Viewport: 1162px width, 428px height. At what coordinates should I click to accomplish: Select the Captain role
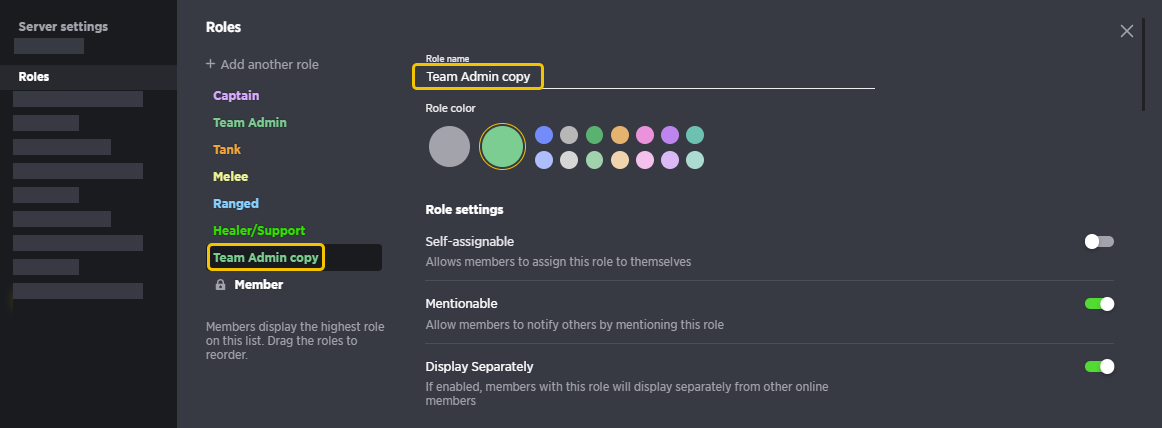click(236, 96)
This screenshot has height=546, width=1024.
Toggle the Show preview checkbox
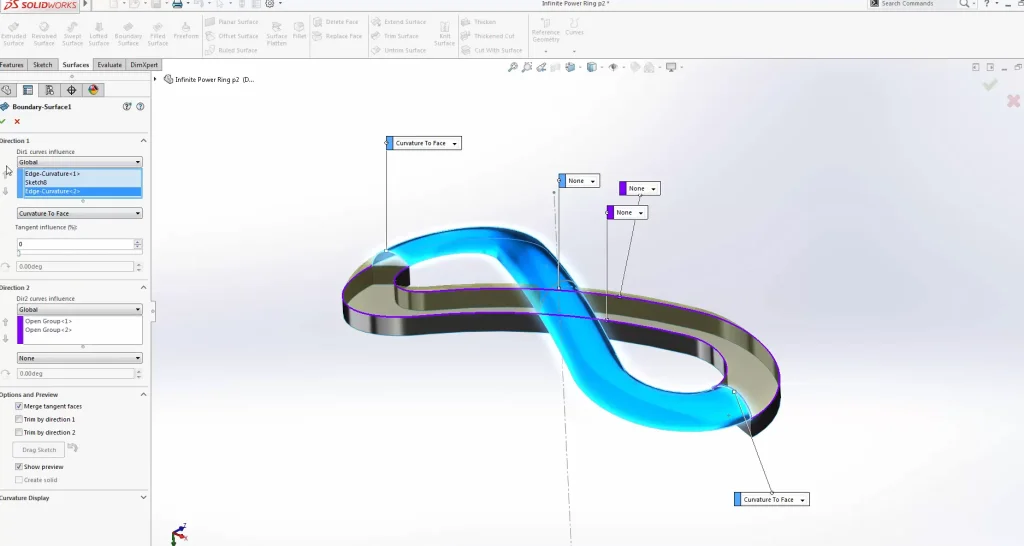19,467
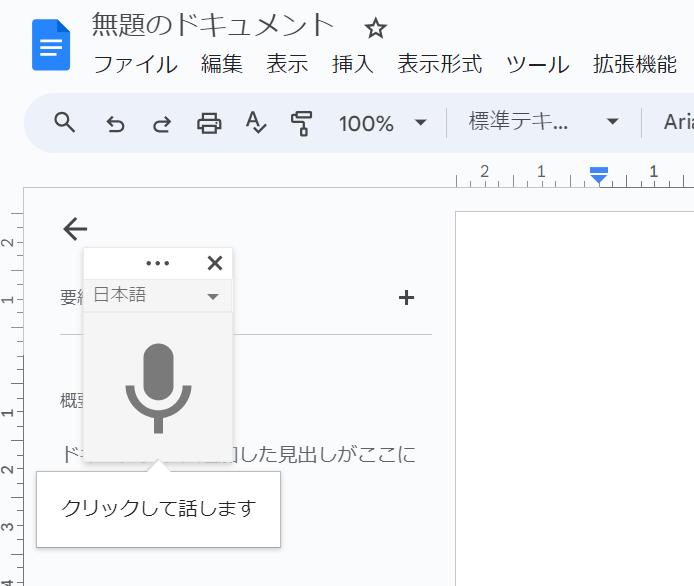
Task: Star the document title
Action: tap(375, 27)
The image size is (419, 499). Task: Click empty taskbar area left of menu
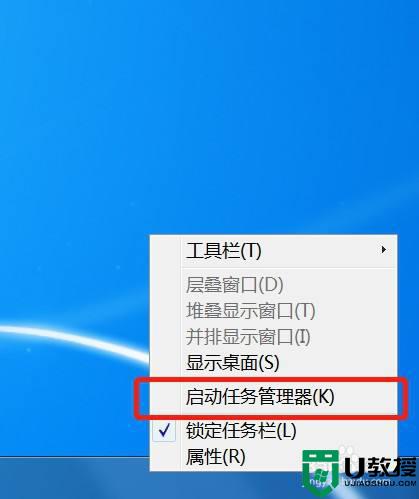73,478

- _Exercise brief_
Copy every record above exactly, leaving out the pictures.

- _Task answer_
Viewport: 1162px width, 428px height. At what coordinates should I click to accomplish: Select the Captain role
click(236, 96)
This screenshot has height=546, width=1024.
Toggle the Show preview checkbox
19,467
Task: Star the document title
Action: tap(375, 27)
The image size is (419, 499). Task: Click empty taskbar area left of menu
73,478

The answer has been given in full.